Pixel coordinate grounding data
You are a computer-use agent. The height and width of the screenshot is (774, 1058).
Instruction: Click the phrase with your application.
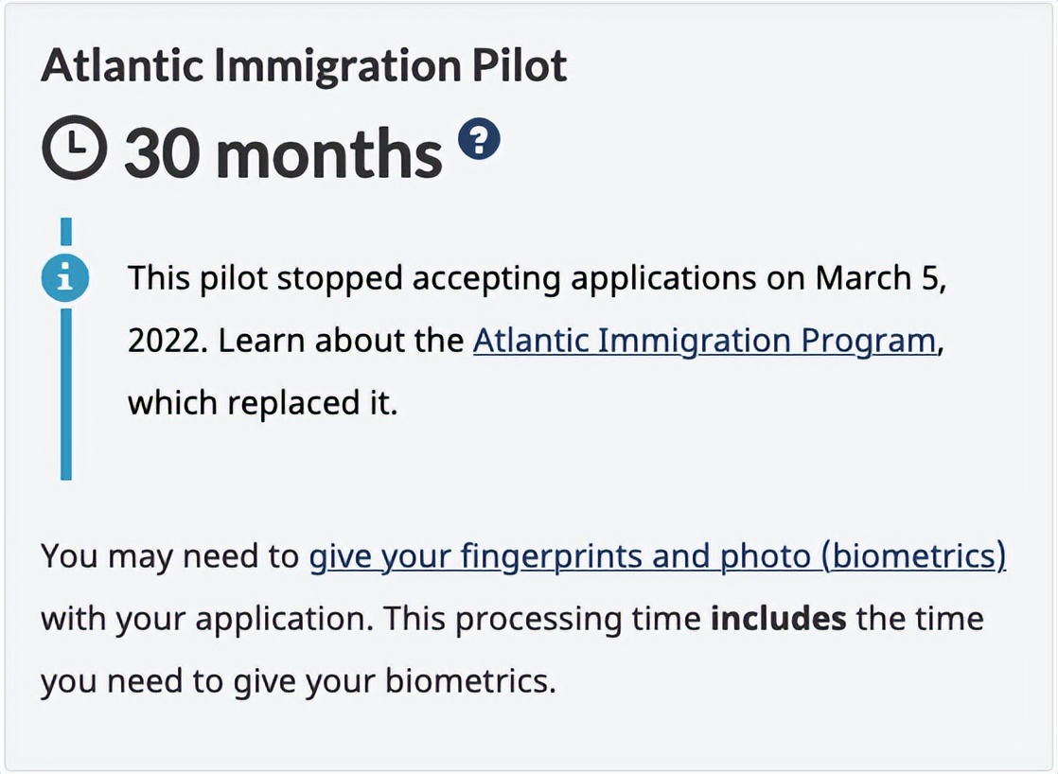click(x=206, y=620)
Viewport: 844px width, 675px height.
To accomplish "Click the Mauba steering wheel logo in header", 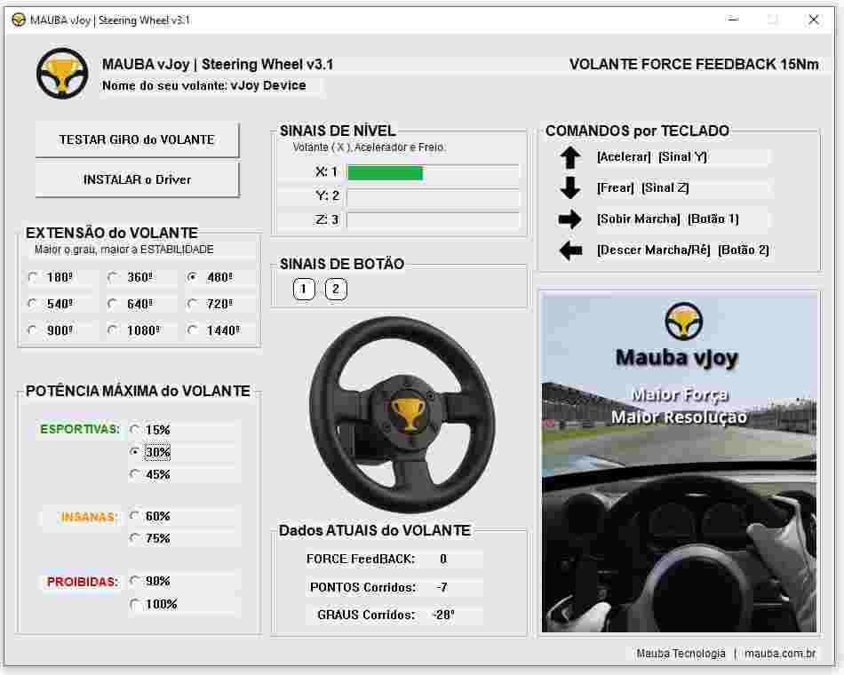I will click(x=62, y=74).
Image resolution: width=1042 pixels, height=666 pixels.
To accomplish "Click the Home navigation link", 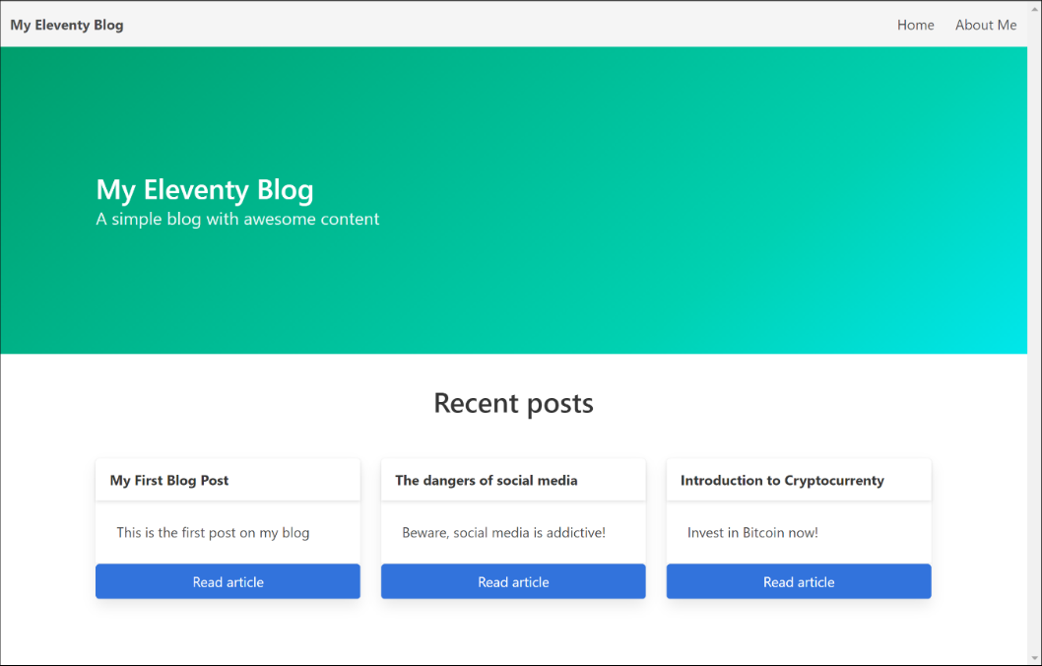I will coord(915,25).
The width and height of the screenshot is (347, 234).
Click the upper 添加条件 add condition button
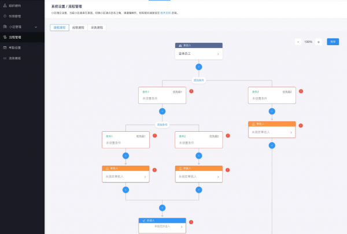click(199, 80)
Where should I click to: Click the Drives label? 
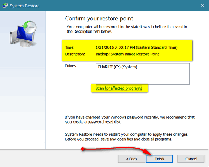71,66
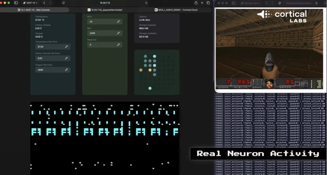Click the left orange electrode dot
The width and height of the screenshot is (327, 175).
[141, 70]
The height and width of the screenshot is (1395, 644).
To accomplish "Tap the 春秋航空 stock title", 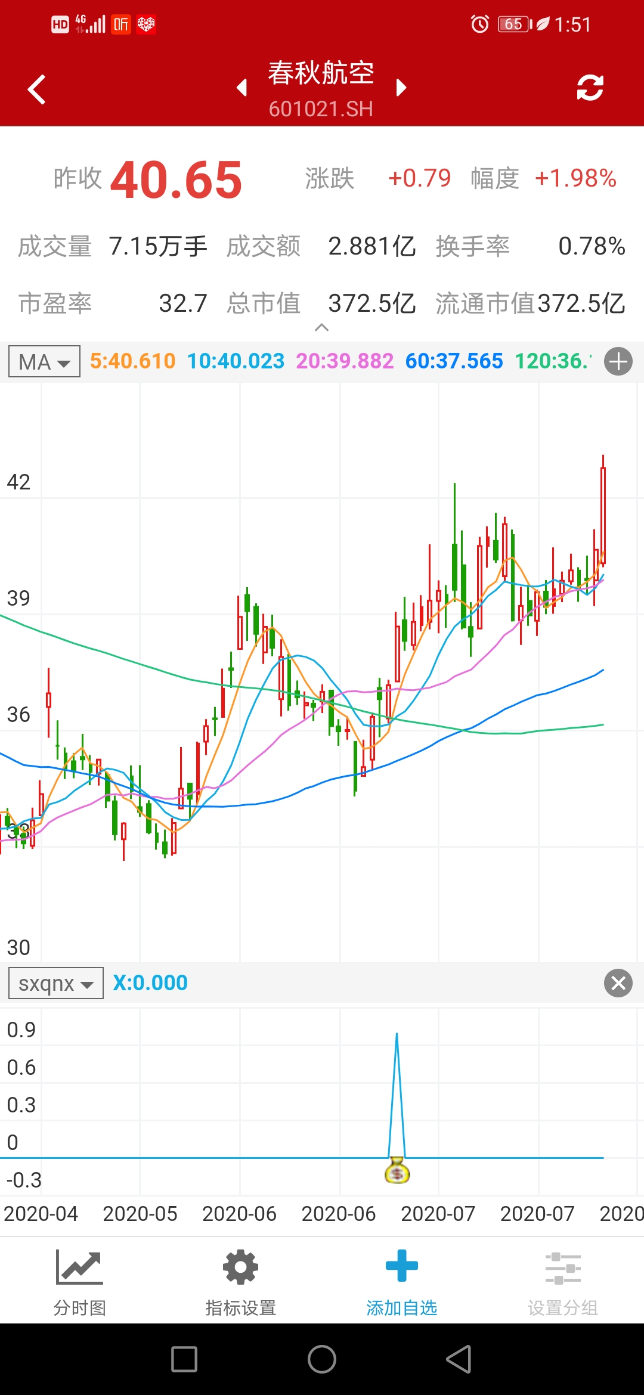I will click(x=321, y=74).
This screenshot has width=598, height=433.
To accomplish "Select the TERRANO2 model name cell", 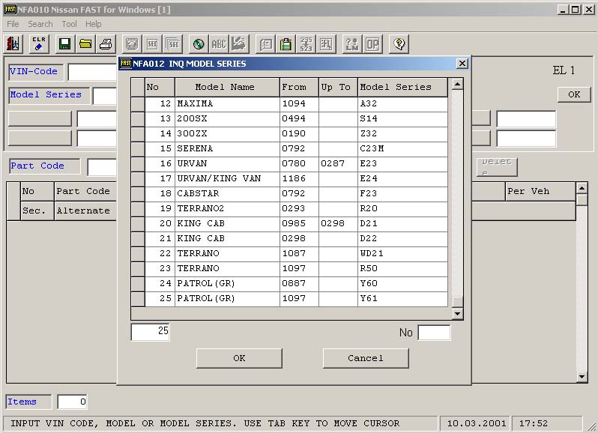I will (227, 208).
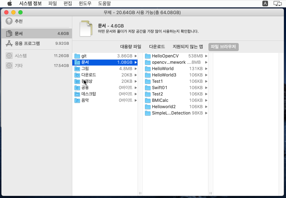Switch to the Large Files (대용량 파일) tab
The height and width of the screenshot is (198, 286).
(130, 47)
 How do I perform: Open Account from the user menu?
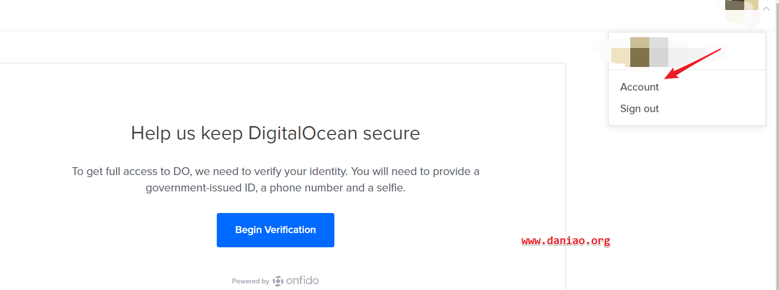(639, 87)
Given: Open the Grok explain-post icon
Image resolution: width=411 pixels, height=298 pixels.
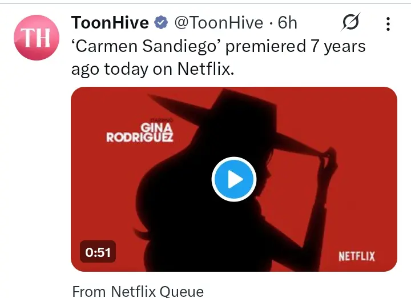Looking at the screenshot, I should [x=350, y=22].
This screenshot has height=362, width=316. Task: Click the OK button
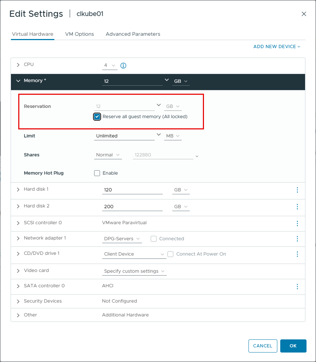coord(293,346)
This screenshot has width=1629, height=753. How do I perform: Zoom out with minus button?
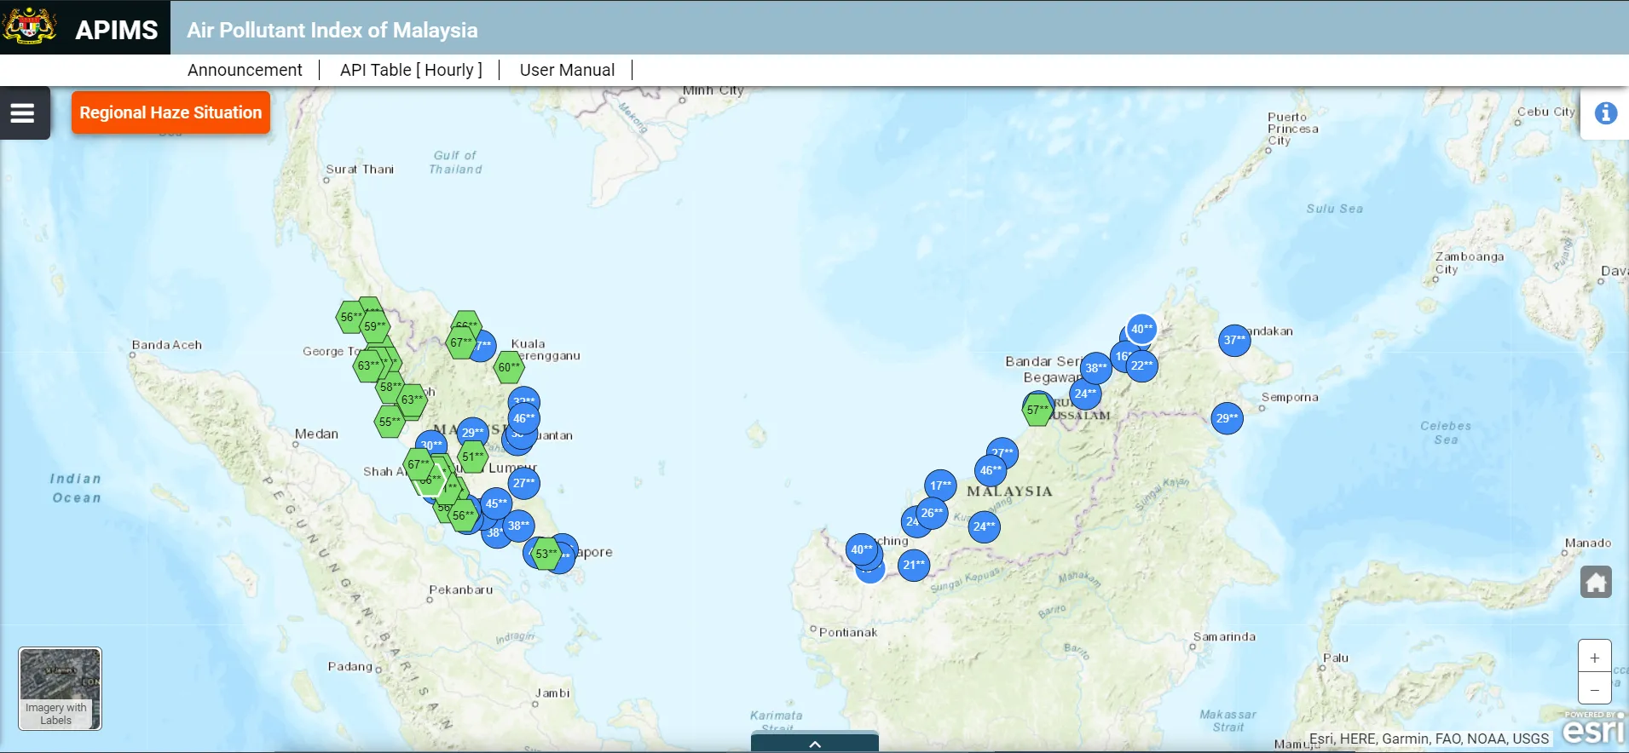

| Assigned task |
Without any pictures, reproduce exactly the lines from the line that contains "Image resolution: width=411" to the end of the entries above, both ends included.

| Response area |
Image resolution: width=411 pixels, height=298 pixels.
Looking at the screenshot, I should [x=350, y=22].
This screenshot has height=362, width=316. Task: Click the OK button
coord(293,346)
This screenshot has width=1629, height=753. How do I perform: Zoom out with minus button?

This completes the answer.